Requests -
1. In the essay about the 10% off coupon, what did the writer keep in a wallet until the day it expired?
2. Pick up the essay about the 10% off coupon after its final line and continue writing it.

Document segment -
---------------

I kept the 10% off coupon in my wallet until the day it expired. I received the coupon after selling off my first batch of clutter – some books I never read on topics that only half-interested me I purchased significantly discounted from some local closing bookstore – and had intended to stop by that favorite store to buy more things at 10% off. Discarding the coupon from its prominent spot was sublimely cathartic. “That coupon was top-of-mind awareness.”
Why do we let sales influence our purchasing behaviors?
I wrote this essay the day after Black Friday. There is currently nothing I own that I am in desperate need of upgrading and there is no new toy I am even remotely passionate about owning. Sure, I could use some better computers. My gaming rig can barely even run FEZ anymore and I could write quicker on beefier laptops.
How about cheaper items? A discounted CD, book, or action figure?

---------------

[Rows of pointing data]
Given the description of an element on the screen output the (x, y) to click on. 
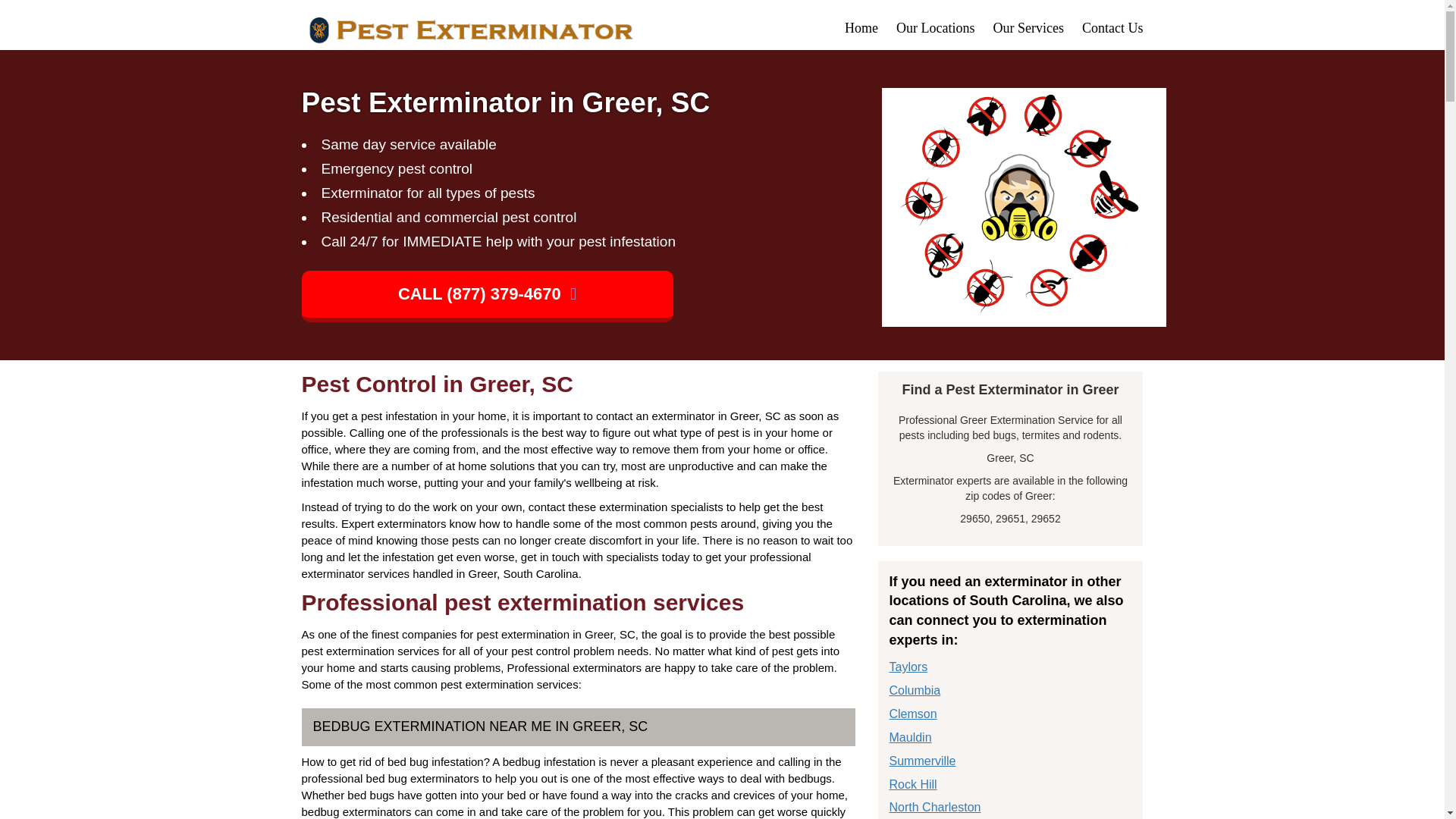
Mauldin (909, 737)
Clemson (912, 713)
Rock Hill (912, 784)
North Charleston (933, 807)
Contact Us (1111, 28)
Home (860, 28)
Columbia (914, 689)
Summerville (921, 760)
Our Services (1028, 28)
Taylors (907, 666)
Our Locations (935, 28)
Given the description of an element on the screen output the (x, y) to click on. 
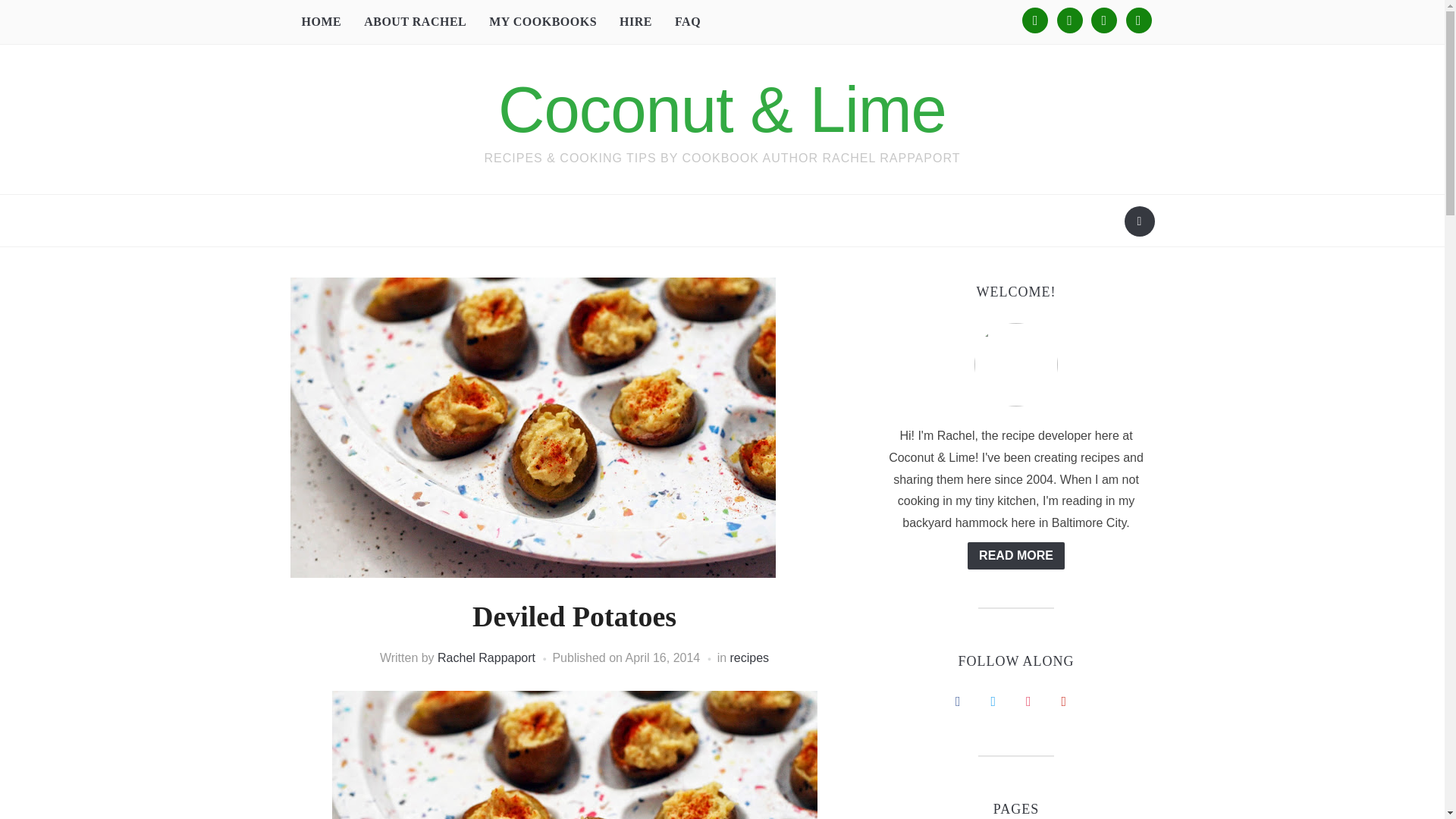
HOME (320, 21)
Facebook (1035, 19)
Rachel Rappaport (486, 657)
Twitter (1070, 19)
Default Label (1138, 19)
recipes (750, 657)
MY COOKBOOKS (542, 21)
HIRE (635, 21)
instagram (1103, 19)
Posts by Rachel Rappaport (486, 657)
twitter (1070, 19)
Instagram (1103, 19)
facebook (1035, 19)
Search (1139, 221)
FAQ (687, 21)
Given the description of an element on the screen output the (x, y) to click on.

---------------

Answers to the exercise -
1. A 10% off coupon.

2.
The one time I did stop by my favorite store, the 10% off coupon was already mentally discarded, and nothing caught my eye. Until recently, I didn’t have a discerning eye toward clutter, so I would buy something that would even casually catch my interest, maybe play around with it for a few minutes or hours, then move on.
Every item whose purpose doesn’t enrich my lifestyle should go.
Every item of clutter I’ve thrown away, recycled, donated, or sold conceptually represented an attempt at trying something new. As my interests narrowed into a comfortable groove of writing, I became less interested in attempting to start other projects other things, so rather than hang onto them, it’s important to let them go.
This realization led to a sharp decline in purchasing superfluous items.
If I’m selling off boxes of books I’ll never read, why should I buy another book at a slight discount? Is that a book I need to read or just one I’d like to own? Why am I so attached to this concept of ownership of goods? Why not rent or borrow it? What’s the appeal of having a shelf-full of things? To appear to be well… owned?
I have not consumed most of the items in my collections.
I confess publically that I have not watched a majority of my movie collection or read a majority of my books. My videogame backlog will never be completed. I still own at least 196 CDs I haven’t heard. I think the real reason for this is that I’ve chased after the appearance of having watched/read rather than watching/reading.
I’d rather play EarthBound than half of all videogames.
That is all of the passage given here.